Engineering construction to fall despite funding boost

Written on the 12 May 2009

 

 FEDERAL Government efforts to counter the global financial crisis and associated economic downturn via an infrastructure-led economic stimulus will not be enough to prevent a significant decline in engineering construction.
According to industry analyst and economic forecaster BIS Shrapnel, a decline in engineering construction activity of 20 per cent is imminent. This translates to almost $14 billion in inflation-adjusted prices, in the two years to 2010-11.The decline will come mostly from privately-funded work.
A BIS Shrapnel report (Engineering Construction in Australia, 2008-09 — 2022-23) found that while federally-funded work is set to increase, it will be more than offset by falling activity from other levels of government and a much larger fall in privately-funded work.
But BIS Shrapnel economist Damon Roast, says it is important to note that engineering construction has still powered on in 2008-09.
A 30 per cent fall in engineering construction activity in Queensland is expected in the period to 2011-12. Weaker minerals demand will be pivotal on mine projects, but also for civil investment. The end of several ‘once-every-20 years’ projects will also be significant.
“The continued strong growth so far this year is largely due to the long lead times for many projects,” says Roast.
“In other words, much of the work now underway was proposed in far rosier economic times and our forecast is that growth over 2008/09 will be about 17 per cent.”

[Data drawn from a collection]
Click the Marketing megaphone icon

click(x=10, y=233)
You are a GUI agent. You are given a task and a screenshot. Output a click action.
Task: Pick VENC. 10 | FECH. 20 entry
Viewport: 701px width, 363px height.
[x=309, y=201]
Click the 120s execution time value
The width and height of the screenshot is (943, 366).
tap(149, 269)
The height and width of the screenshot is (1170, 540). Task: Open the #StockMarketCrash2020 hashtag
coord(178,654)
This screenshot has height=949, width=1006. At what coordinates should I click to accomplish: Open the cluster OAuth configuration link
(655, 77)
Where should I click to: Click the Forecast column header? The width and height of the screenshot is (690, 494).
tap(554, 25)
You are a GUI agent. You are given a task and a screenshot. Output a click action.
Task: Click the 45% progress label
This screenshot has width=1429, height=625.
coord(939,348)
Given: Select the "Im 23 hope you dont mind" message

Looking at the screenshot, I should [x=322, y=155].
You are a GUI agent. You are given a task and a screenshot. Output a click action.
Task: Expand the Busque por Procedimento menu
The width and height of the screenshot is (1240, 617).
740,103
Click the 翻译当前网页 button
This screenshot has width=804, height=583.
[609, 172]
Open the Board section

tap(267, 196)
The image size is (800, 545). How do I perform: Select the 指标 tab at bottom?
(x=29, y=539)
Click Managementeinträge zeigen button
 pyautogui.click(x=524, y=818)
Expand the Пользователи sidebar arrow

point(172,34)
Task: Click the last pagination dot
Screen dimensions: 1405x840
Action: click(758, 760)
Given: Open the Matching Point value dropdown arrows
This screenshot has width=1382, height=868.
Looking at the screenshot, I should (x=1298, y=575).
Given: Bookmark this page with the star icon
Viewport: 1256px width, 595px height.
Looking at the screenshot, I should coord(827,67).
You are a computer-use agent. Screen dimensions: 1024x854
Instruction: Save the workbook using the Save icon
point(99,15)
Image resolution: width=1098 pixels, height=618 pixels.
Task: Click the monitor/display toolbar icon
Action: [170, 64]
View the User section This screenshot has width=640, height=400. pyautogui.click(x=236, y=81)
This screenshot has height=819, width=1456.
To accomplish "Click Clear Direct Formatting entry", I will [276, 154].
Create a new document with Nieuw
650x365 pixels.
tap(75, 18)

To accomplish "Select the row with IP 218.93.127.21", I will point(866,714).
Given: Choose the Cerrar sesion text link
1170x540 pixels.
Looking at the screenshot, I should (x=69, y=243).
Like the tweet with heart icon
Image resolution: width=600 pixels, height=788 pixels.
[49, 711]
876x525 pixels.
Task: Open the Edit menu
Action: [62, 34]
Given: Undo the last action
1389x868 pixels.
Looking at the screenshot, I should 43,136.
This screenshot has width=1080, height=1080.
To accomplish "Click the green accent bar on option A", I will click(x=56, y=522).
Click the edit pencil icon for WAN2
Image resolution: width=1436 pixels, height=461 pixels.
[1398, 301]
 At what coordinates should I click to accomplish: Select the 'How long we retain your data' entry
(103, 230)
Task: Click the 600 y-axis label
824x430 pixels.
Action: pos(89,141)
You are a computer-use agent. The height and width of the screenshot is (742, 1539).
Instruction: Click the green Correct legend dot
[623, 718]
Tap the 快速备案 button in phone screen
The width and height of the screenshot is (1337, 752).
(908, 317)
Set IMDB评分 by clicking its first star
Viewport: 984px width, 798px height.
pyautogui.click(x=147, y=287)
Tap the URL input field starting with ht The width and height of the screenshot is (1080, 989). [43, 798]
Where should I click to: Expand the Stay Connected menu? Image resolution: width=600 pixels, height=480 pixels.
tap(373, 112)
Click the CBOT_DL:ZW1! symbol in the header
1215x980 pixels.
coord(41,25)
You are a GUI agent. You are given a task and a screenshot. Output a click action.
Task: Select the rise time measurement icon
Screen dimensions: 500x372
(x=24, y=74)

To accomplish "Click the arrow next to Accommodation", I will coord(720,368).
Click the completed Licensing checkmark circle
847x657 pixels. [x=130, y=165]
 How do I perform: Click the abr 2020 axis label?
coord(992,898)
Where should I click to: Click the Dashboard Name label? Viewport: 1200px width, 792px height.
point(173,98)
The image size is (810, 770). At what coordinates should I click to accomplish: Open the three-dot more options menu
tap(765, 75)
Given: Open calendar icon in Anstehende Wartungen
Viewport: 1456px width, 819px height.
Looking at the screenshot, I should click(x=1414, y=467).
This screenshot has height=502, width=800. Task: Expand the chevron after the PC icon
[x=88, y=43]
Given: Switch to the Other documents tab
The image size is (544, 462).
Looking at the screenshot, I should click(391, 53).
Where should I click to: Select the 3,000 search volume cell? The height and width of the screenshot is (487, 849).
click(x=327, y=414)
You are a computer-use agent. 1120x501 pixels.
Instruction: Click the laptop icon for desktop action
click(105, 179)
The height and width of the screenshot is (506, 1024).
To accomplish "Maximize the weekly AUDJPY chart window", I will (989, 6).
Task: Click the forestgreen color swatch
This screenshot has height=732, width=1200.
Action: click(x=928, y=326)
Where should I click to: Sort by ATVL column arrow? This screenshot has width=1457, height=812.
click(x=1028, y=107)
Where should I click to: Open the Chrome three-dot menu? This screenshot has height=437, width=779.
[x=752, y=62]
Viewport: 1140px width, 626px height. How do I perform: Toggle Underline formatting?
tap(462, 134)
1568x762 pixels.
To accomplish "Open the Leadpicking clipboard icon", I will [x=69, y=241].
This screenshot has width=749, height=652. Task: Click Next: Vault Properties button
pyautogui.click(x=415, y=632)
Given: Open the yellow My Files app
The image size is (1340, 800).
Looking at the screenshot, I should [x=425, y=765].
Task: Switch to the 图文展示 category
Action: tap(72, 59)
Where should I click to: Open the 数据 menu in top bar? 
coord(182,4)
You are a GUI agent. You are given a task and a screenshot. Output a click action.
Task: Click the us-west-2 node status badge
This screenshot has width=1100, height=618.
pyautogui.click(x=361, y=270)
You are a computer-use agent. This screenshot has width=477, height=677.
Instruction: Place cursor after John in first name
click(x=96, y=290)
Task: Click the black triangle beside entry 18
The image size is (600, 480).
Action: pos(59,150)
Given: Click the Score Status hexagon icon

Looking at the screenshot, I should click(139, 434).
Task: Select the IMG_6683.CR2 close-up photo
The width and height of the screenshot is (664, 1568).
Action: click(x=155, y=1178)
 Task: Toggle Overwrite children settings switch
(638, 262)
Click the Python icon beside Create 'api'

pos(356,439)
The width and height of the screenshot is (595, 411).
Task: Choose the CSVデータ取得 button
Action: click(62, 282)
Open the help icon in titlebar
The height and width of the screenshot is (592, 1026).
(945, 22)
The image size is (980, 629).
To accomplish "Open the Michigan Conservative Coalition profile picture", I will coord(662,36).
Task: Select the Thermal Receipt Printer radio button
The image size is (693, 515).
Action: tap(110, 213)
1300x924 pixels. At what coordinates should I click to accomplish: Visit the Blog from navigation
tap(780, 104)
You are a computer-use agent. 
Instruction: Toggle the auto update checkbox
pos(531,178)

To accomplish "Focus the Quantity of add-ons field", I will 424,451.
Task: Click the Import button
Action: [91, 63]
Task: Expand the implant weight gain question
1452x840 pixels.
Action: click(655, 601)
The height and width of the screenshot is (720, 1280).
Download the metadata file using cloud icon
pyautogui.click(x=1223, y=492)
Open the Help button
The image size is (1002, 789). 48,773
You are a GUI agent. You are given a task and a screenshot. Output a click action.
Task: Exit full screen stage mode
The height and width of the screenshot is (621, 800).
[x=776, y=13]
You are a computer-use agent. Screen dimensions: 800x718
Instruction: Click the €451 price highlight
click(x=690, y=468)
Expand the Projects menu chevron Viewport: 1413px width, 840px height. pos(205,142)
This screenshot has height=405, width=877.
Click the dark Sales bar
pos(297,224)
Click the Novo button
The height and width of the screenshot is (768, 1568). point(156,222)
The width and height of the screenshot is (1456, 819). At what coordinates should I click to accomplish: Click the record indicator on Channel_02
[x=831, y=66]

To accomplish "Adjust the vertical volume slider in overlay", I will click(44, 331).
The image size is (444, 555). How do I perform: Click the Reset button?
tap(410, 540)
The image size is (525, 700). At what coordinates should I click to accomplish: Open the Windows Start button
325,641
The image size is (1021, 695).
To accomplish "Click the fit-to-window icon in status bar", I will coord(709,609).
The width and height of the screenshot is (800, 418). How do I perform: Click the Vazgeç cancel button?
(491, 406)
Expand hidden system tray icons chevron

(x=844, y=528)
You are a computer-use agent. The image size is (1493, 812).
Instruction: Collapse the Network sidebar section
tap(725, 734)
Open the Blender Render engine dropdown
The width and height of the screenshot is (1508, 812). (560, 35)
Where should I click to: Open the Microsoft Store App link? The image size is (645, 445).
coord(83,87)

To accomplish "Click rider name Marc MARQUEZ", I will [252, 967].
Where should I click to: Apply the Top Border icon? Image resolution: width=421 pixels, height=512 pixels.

Problems and tasks –
1) Which BIS Shrapnel economist is quoted in the article on engineering construction?
2) In the entries, rewrite only the stretch from the line containing "The height and width of the screenshot is (1170, 540)." through the line containing "Looking at the screenshot, I should [x=322, y=155].", changing "progress label" to "progress indicator" and keeping all else unchanged.

Solutions to the exercise –
1) Damon Roast

2)
The height and width of the screenshot is (1170, 540). Task: Open the #StockMarketCrash2020 hashtag
coord(178,654)
This screenshot has height=949, width=1006. At what coordinates should I click to accomplish: Open the cluster OAuth configuration link
(655, 77)
Where should I click to: Click the Forecast column header? The width and height of the screenshot is (690, 494).
tap(554, 25)
You are a GUI agent. You are given a task and a screenshot. Output a click action.
Task: Click the 45% progress indicator
This screenshot has width=1429, height=625.
coord(939,348)
Given: Select the "Im 23 hope you dont mind" message

Looking at the screenshot, I should [x=322, y=155].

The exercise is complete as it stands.